C’è anche un dettaglio utile per leggere meglio l’evento: il percorso ha subito aggiustamenti nelle settimane precedenti a causa del meteo, e per questo la struttura definitiva da seguire è quella pubblicata sull’itinerario ufficiale aggiornato. In pratica, chi prepara la preview oggi deve considerare validi i riferimenti dell’itinerario WRC e del documento organizzativo più recente, non le prime bozze circolate nei mesi scorsi.

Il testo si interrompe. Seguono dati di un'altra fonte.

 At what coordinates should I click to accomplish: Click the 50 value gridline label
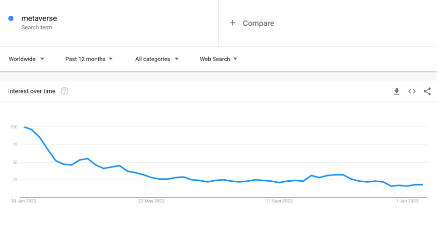pyautogui.click(x=15, y=162)
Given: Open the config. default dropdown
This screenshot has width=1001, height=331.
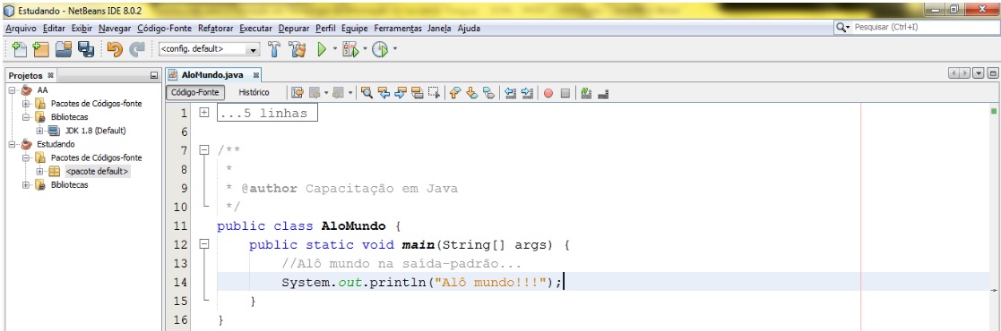Looking at the screenshot, I should point(210,49).
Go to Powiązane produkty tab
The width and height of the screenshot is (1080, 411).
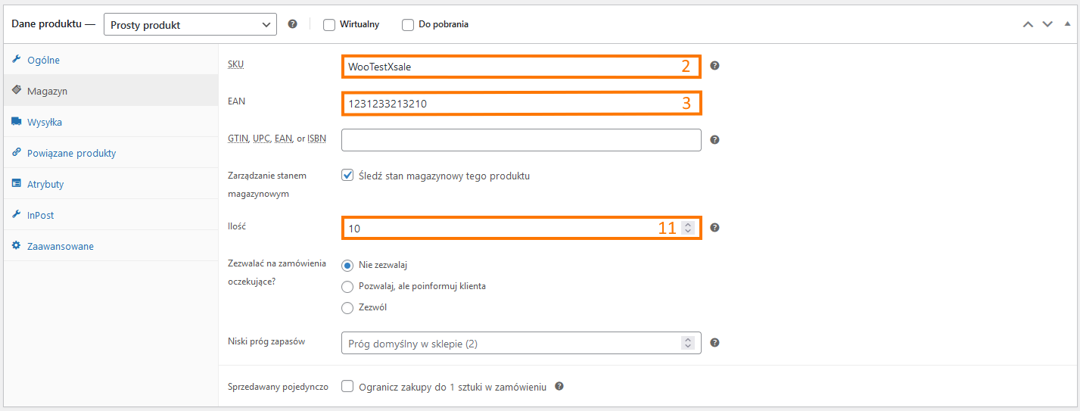coord(71,153)
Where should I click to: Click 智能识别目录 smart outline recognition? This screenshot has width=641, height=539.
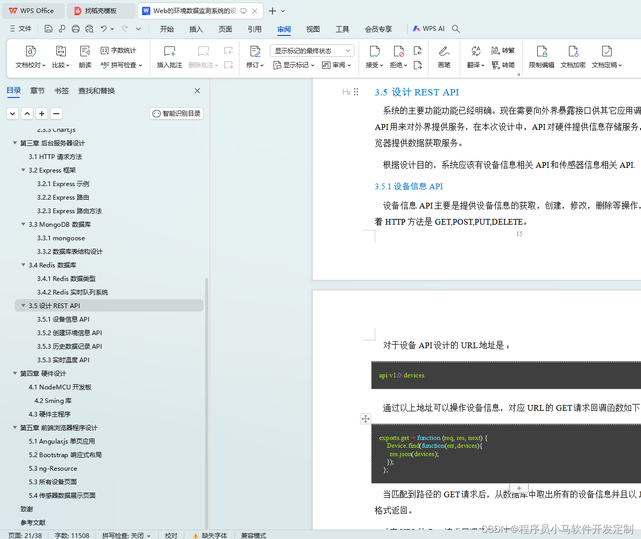click(176, 113)
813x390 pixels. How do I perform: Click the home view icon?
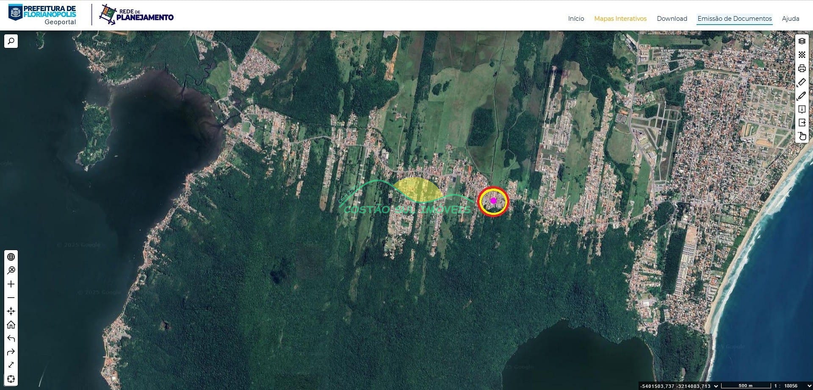11,325
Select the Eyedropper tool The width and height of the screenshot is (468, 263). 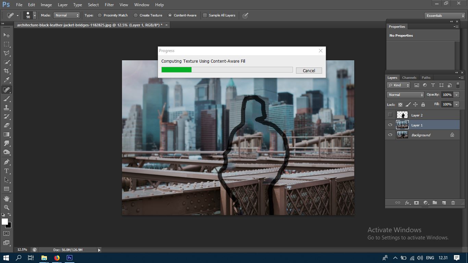pos(7,80)
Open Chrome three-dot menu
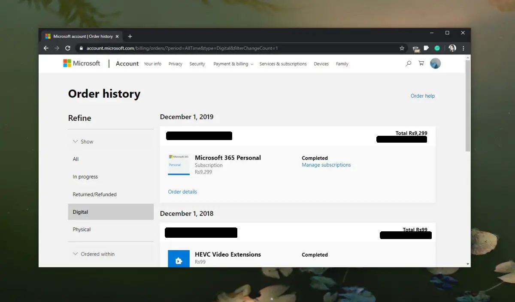 click(x=464, y=48)
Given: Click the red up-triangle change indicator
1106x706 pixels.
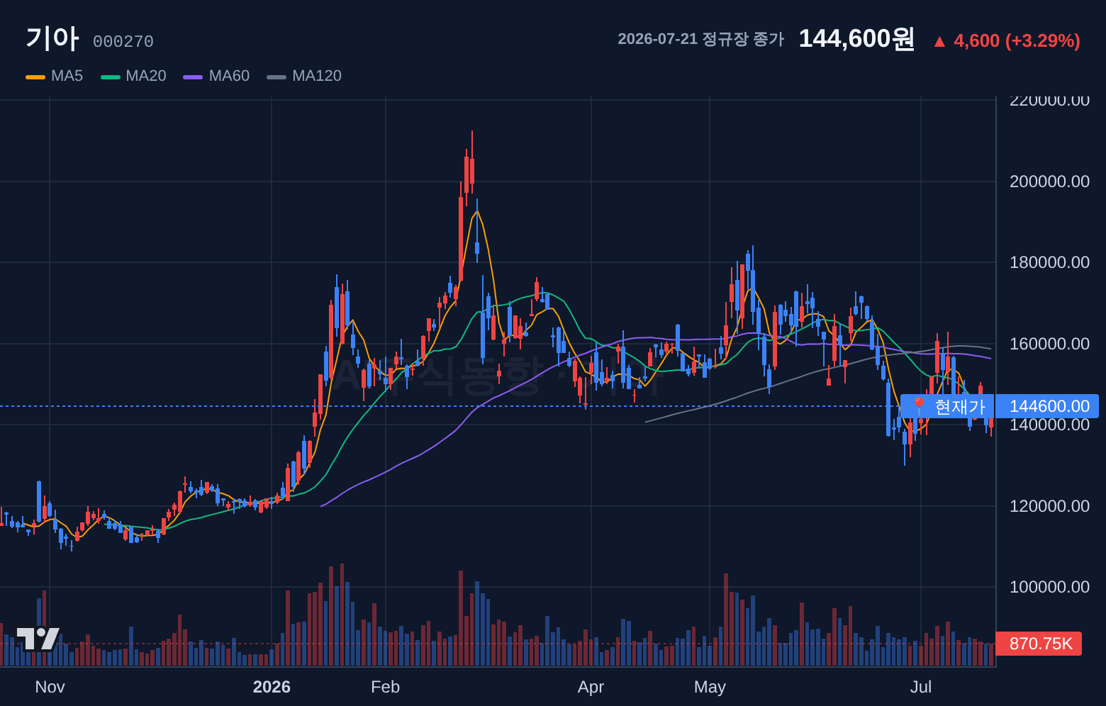Looking at the screenshot, I should coord(939,41).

In sintesi, a poche ore dal via il Rally Islas Canarias 2026 si presenta come una tappa molto più importante di quanto suggerisca una semplice lettura del calendario. C’è una Toyota fortissima nei numeri e nella profondità della formazione, c’è Hyundai che si affida anche all’effetto-Sordo, c’è Ogier che su asfalto resta sempre una minaccia enorme, e soprattutto c’è un percorso che sembra diviso in tre atti molto chiari: giovedì per prendere confidenza e non sbagliare, venerdì per costruire il rally, sabato per indirizzarlo davvero e domenica per chiudere i conti tra prova lunga e Power Stage. Chi partirà forte potrà comandare, ma chi sarà più completo nella gestione delle tappe chiave sarà quello con più possibilità di portarsi a casa una delle gare d’asfalto più affascinanti di questa stagione WRC.